▼
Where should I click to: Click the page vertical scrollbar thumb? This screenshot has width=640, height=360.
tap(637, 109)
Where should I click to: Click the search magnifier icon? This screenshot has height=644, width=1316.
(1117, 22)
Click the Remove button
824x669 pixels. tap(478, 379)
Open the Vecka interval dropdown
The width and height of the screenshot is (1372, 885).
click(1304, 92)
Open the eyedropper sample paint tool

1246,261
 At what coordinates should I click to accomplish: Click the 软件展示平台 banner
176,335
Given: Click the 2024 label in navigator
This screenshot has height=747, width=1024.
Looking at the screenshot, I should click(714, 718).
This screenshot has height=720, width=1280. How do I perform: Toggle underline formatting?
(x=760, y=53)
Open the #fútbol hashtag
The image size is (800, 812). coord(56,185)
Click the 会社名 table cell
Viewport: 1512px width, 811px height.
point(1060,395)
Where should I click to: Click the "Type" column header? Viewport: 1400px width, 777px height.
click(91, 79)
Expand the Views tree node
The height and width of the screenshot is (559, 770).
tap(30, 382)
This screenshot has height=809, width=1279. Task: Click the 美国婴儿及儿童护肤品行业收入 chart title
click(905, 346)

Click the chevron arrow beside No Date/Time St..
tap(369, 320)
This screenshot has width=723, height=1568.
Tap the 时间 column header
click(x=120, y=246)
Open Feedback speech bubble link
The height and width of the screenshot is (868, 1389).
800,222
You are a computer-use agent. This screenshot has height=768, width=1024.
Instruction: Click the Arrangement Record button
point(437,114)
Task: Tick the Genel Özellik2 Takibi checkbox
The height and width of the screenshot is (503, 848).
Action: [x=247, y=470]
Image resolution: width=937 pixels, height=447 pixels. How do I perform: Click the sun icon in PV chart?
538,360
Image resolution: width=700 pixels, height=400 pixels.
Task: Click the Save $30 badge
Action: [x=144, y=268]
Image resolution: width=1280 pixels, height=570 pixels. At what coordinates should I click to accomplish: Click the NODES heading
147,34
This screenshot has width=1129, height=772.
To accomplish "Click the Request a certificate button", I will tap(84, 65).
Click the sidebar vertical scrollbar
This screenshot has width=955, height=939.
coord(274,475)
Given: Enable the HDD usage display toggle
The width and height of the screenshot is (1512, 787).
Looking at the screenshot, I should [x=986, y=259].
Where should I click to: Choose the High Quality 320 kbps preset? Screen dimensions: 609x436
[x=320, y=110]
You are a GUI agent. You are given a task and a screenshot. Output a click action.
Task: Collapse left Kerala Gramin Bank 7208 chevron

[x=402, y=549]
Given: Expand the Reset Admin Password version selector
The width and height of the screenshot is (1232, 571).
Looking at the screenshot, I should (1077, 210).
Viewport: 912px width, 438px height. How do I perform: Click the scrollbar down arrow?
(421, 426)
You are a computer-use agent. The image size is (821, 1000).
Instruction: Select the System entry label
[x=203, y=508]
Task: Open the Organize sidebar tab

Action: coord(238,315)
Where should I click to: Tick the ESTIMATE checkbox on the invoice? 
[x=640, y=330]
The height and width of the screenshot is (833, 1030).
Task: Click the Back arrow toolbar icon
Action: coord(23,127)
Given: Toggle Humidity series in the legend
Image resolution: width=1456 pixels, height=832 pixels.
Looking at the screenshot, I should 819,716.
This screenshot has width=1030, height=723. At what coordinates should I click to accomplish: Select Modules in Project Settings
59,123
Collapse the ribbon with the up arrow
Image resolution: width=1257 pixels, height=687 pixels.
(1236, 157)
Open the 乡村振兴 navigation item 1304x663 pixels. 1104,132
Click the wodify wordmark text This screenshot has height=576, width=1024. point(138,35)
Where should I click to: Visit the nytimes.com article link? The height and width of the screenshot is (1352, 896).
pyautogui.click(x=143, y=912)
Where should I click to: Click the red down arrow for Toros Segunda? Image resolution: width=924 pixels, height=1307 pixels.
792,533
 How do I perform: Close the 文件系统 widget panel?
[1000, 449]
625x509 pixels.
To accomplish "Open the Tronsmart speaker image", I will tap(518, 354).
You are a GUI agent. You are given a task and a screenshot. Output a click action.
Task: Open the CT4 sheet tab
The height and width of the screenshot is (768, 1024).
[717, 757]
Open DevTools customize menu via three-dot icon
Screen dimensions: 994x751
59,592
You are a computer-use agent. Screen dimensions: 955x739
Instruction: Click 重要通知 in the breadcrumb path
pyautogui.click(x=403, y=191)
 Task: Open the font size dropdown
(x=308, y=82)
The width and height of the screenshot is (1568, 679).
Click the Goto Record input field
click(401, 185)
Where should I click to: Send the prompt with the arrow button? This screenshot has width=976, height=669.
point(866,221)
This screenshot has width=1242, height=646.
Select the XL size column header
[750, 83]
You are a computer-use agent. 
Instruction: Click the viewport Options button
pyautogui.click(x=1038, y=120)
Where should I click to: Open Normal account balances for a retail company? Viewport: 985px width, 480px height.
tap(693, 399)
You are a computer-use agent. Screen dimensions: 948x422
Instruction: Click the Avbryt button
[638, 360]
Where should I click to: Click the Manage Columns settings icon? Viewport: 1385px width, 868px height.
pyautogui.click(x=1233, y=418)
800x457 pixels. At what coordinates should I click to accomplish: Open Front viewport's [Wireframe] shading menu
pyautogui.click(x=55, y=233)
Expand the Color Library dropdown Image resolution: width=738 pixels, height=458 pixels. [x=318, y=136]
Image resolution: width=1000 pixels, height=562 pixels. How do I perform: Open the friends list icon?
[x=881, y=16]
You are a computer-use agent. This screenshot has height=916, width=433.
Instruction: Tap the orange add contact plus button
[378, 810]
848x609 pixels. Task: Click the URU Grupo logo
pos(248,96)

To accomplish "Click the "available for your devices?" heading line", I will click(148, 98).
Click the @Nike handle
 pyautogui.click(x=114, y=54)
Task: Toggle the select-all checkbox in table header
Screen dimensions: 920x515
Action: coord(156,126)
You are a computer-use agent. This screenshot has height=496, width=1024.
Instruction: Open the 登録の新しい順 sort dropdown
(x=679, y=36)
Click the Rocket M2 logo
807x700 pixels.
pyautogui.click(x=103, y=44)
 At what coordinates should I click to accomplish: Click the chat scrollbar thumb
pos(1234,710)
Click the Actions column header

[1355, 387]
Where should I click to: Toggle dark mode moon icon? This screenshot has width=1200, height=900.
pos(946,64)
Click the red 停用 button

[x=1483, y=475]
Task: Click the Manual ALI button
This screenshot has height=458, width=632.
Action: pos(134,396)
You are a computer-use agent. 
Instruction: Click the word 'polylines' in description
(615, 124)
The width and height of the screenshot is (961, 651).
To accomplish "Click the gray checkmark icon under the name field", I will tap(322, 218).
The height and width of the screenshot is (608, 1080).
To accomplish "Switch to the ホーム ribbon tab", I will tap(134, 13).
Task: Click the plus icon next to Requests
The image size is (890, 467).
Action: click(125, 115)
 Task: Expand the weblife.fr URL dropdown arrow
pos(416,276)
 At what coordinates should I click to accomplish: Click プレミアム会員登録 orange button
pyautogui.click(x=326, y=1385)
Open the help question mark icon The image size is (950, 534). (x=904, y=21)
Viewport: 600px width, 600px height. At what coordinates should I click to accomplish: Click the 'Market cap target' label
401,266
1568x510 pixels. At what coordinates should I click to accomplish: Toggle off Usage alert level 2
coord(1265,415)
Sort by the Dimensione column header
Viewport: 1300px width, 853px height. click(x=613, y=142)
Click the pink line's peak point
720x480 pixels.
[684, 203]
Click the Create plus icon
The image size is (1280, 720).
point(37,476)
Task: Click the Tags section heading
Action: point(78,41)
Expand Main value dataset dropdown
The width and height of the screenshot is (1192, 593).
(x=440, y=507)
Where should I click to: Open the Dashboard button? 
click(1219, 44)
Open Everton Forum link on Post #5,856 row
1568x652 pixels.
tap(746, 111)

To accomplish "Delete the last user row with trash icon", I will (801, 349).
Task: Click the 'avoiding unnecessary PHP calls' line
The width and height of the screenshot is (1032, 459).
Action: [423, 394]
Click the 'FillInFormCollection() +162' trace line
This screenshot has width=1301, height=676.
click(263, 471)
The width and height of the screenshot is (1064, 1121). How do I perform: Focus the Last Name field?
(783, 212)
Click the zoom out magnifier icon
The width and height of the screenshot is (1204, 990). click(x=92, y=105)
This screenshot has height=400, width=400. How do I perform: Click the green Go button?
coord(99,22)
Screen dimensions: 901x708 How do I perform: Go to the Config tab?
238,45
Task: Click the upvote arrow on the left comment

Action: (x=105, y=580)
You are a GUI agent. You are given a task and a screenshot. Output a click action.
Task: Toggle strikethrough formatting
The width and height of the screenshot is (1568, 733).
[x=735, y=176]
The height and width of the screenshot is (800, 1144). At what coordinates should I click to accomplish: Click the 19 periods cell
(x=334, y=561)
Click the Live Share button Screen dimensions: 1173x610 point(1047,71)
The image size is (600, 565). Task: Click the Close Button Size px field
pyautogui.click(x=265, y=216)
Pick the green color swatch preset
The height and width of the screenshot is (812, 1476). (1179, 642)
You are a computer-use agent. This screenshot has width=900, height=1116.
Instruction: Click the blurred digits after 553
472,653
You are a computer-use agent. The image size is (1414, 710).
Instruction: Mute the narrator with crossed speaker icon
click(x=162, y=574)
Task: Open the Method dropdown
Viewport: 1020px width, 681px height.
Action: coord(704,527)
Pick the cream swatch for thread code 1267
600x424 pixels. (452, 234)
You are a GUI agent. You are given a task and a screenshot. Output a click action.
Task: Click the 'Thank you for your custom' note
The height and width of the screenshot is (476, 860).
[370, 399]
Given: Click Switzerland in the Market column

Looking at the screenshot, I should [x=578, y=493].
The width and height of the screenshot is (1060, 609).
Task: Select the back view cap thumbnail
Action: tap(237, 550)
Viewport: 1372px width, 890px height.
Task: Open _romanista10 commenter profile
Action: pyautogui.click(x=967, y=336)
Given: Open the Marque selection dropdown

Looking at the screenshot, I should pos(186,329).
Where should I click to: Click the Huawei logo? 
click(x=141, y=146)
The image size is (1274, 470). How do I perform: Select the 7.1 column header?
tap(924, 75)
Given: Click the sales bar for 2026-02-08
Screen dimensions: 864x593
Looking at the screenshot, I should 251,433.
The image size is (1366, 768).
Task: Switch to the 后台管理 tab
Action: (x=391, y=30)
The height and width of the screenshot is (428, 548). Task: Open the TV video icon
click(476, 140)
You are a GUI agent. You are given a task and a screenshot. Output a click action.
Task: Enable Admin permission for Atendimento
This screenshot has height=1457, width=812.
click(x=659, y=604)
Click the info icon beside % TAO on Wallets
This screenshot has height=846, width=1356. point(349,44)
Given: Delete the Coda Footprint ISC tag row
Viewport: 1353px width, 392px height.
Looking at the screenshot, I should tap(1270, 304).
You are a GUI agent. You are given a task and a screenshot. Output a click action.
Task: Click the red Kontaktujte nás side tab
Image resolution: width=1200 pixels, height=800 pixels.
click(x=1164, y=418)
▲
Brief: Only a number is needed: how many lines of the material above contain "computer"?

Response box: 10